Unable to get much else coherent out of her, I went to the television where one channel, thank God, was broadcasting CNN, and I could hear the English original: two planes were shown over and over again crashing into the twin towers of the World Trade Building. People were hanging out the windows crying for help. Then one by one the two towers collapsed on those unfortunate people. I was in shock.

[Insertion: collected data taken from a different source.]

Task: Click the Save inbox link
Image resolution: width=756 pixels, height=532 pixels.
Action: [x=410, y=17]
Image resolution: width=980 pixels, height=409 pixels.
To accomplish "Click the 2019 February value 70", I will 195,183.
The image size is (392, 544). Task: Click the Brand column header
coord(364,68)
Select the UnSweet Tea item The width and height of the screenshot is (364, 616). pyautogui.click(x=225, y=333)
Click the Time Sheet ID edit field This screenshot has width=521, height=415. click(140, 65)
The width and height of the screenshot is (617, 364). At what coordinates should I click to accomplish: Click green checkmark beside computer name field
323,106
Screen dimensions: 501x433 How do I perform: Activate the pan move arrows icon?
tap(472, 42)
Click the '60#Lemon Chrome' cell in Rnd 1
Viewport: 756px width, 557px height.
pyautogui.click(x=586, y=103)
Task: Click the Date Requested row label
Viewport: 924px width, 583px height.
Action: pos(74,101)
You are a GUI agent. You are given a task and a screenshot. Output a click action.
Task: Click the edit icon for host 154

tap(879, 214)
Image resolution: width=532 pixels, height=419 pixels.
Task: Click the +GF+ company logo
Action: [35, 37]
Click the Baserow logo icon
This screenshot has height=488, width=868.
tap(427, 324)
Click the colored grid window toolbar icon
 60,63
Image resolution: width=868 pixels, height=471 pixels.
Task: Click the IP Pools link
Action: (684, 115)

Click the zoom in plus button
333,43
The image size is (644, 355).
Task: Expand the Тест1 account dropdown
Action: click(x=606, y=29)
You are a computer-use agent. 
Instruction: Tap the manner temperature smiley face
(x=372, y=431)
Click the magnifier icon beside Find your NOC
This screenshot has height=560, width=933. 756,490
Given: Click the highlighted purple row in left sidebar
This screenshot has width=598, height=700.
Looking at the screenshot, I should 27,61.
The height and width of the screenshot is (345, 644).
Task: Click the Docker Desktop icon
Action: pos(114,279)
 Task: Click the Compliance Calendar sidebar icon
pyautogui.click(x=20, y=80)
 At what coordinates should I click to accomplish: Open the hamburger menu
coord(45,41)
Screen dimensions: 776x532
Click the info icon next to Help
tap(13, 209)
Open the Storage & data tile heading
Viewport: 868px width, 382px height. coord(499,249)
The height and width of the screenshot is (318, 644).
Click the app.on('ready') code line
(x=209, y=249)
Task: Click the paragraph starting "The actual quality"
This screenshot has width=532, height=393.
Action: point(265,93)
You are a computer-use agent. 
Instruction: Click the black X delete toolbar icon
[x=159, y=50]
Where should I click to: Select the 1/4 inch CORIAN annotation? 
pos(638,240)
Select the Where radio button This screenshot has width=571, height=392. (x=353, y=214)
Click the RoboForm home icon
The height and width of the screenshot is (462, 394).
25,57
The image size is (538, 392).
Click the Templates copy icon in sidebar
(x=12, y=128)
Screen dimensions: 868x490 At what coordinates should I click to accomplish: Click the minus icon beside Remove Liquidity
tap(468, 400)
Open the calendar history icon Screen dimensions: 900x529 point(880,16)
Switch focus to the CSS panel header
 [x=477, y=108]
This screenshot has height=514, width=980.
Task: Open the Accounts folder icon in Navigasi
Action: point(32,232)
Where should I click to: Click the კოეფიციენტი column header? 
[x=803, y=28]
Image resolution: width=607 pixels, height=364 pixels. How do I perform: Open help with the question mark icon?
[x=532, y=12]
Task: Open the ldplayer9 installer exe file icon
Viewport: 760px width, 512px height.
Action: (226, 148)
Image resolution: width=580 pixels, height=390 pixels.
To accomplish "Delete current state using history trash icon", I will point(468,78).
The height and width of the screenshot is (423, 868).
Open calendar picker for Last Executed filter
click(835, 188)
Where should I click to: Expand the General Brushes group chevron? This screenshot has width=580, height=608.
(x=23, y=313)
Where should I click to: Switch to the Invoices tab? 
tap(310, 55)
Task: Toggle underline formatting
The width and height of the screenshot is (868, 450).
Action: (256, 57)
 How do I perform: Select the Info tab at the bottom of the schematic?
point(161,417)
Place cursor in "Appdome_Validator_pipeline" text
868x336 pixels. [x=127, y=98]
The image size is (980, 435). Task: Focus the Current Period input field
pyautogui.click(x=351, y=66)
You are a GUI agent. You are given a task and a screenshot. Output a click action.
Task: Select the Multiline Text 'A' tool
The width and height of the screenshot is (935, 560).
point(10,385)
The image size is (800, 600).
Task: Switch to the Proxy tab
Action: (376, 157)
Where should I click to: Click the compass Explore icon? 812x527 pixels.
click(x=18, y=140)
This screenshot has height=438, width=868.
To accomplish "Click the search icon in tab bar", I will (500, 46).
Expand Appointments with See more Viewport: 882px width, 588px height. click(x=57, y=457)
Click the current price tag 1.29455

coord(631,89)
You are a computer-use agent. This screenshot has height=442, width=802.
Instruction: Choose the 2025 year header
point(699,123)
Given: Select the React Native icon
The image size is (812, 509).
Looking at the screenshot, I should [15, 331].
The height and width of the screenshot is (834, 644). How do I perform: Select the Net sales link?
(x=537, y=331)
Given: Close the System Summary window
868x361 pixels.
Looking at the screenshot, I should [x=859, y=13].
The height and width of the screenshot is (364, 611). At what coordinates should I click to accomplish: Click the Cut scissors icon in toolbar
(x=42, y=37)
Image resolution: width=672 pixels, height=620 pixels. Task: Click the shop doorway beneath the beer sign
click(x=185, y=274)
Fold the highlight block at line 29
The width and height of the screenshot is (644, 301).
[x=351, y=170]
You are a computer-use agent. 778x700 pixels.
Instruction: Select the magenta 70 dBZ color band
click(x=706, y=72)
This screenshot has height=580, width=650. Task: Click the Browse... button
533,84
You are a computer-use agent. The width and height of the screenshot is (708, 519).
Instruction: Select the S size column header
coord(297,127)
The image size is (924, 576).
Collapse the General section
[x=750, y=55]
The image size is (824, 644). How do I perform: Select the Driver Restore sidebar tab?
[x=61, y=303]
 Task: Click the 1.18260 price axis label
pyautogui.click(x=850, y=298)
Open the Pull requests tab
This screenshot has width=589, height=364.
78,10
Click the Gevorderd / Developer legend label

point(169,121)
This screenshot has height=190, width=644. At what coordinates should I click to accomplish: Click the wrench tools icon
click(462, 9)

I have lived and worked in both Washington and New York. I have driven by the Pentagon on my way to work countless times. I have been in the World Trade Center and cannot rid myself of the images of those elegant elevators reaching so high into the sky, the lounges at the top of the world where one could sip a drink and look down on Gotham, the city that never sleeps, and above all I cannot shake the images of those immaculate people working in all those offices, men and women working like so many bees in the hive of all that seemed bright and beautiful.
It couldn’t happen here? Pardon me, but I grew up in Oklahoma, and after the bombing in Oklahoma City I knew it could happen anywhere. I did not happen to know any of the victims, but I do know some of their relatives. If terrorism could touch my sleepy, isolated Oklahoma, it could extend its hand anywhere. But Manhattan, the Pentagon, the citadels of that wonderful world so many American generations had toiled so assiduously to build?
It all seems so senseless. Even terrorism has a logic such that the perpetrator steps forth to say, “See, I did this! look have powerful I am! You wanted to stop me, but you can’t! Now you have to deal with ME!” But when nobody steps forward to claim responsibility, terrorism loses even whatever twisted political logic it might possess and become mere murder, wanton beyond the forgiveness of God or man.
In the middle of the night I finally managed to find a Deutsche Welle broadcast in English and watched President Bush’s address. He spoke of the quiet anger all of us share. The attack was not only on the US but on Great Britain’s City of London, an attack on the world market economy, on Western civilization as such.
I heard fears from European commentators that America might overreact. In an earlier world without nuclear weapons, America would surely have gone to war over such an outrage as quickly as it once went to war over Pearl Harbor. But it is still not know against whom. To repeat, I worked in Washington, and there may be some people I know among the very many advisors, intelligence experts, and military analysts who are now undoubtedly working virtually around the clock. They will do their jobs. They are the best. When it comes, the response will be adequate.
Without doubt, the markets and the dollar will stabilize, and in a week or two the world will get back to business as usual. It always does. But the world has changed in one important respect. It has finally come home to one and all that terrorism is a danger anytime, anywhere, and this cannot and will not be tolerated. The whole world, Ukraine included, has shown America its solidarity on this one. It is appreciated.